Task data:
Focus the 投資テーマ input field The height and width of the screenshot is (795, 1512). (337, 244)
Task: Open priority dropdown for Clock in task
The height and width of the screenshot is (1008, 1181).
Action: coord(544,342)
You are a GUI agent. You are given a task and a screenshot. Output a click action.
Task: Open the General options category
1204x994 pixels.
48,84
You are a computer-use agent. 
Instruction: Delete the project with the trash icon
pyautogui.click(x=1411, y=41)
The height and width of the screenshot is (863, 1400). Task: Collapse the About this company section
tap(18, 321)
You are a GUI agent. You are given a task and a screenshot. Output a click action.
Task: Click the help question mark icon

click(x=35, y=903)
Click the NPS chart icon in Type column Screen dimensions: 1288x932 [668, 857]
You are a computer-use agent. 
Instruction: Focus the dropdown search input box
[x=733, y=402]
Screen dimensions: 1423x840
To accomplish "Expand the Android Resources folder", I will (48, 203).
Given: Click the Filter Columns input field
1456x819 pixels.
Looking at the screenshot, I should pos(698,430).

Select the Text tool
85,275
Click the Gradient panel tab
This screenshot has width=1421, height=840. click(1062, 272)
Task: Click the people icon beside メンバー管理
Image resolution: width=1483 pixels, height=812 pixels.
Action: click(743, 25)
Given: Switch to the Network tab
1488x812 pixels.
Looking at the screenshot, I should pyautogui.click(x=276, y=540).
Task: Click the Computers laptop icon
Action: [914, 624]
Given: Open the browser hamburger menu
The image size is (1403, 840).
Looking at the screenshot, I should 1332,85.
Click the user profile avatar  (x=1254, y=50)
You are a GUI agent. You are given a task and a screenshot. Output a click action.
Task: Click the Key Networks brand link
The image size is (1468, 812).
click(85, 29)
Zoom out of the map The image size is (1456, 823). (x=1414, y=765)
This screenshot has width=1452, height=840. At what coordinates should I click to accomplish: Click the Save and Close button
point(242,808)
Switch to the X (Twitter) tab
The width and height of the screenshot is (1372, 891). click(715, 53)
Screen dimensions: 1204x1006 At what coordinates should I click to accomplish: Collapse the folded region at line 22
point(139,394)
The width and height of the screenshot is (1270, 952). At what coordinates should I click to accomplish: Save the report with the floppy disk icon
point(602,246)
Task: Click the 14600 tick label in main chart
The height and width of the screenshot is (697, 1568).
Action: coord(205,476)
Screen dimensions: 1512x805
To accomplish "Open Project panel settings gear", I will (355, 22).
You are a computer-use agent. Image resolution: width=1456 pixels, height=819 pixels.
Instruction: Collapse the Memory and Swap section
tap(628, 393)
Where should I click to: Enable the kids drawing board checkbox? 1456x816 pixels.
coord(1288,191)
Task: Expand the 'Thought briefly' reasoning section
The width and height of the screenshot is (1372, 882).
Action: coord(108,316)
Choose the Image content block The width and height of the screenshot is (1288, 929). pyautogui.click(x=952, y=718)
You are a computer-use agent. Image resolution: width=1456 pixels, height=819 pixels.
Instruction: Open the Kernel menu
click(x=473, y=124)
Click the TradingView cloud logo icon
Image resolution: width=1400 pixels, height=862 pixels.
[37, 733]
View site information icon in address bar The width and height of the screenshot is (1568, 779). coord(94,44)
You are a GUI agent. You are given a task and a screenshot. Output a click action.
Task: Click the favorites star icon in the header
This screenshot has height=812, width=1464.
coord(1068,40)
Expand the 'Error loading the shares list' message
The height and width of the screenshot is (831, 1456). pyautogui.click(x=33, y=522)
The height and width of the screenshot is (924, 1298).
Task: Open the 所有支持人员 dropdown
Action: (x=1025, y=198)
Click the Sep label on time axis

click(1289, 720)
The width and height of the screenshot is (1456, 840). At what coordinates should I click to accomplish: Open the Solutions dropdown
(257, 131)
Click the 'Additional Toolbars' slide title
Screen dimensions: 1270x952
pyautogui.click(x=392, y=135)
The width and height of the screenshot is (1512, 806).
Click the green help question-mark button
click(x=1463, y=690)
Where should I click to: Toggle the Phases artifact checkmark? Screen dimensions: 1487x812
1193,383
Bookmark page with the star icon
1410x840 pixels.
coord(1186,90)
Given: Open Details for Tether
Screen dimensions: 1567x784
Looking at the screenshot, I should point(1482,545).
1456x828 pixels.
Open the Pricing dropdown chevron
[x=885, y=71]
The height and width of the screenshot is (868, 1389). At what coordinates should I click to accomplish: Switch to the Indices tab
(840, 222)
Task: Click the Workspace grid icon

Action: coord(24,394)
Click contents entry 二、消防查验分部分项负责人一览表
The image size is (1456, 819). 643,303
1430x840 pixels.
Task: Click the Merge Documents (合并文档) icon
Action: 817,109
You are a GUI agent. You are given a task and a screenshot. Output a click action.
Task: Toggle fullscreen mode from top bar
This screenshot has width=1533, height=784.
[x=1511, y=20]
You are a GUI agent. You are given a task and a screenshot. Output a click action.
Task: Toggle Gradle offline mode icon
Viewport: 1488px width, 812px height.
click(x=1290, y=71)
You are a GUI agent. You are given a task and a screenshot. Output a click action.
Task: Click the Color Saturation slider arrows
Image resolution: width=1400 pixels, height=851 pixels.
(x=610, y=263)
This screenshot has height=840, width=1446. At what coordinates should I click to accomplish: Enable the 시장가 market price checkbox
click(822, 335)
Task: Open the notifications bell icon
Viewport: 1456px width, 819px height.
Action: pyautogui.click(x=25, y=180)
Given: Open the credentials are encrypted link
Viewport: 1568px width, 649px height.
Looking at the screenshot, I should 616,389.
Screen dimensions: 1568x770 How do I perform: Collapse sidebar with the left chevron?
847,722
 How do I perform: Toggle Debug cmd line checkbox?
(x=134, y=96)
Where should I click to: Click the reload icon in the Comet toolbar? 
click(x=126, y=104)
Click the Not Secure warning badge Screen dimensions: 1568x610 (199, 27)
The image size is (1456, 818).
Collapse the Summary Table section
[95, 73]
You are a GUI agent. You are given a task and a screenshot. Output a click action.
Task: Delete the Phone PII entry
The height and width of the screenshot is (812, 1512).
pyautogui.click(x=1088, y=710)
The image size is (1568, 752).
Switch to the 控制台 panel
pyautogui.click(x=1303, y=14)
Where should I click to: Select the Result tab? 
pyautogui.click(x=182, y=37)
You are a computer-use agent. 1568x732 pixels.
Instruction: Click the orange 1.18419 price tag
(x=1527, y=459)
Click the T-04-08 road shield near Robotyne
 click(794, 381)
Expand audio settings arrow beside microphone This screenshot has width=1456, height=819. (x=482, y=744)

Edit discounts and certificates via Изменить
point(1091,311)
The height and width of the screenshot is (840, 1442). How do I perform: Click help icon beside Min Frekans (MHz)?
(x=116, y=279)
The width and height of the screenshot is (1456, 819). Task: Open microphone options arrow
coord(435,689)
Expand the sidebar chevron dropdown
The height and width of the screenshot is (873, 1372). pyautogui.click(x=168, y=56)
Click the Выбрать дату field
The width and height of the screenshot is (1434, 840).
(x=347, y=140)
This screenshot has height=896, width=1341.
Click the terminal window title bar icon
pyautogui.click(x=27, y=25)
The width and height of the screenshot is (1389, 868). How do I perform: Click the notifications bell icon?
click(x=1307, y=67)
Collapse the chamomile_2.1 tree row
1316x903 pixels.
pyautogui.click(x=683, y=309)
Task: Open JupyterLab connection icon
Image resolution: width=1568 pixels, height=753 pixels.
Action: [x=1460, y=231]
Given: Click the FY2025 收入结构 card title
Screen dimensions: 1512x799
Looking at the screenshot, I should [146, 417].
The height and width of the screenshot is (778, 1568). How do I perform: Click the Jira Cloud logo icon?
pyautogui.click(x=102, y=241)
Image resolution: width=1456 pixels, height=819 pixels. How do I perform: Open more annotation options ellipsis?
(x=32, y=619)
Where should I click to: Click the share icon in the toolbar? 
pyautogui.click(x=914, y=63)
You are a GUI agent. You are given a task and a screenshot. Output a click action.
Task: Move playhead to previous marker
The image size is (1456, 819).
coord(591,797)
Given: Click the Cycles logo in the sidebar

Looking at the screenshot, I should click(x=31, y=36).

Task:
Return every line from the entries that holds the string "field".

Result below:
Focus the 投資テーマ input field The height and width of the screenshot is (795, 1512). (337, 244)
Given: Click the Filter Columns input field
Click the Выбрать дату field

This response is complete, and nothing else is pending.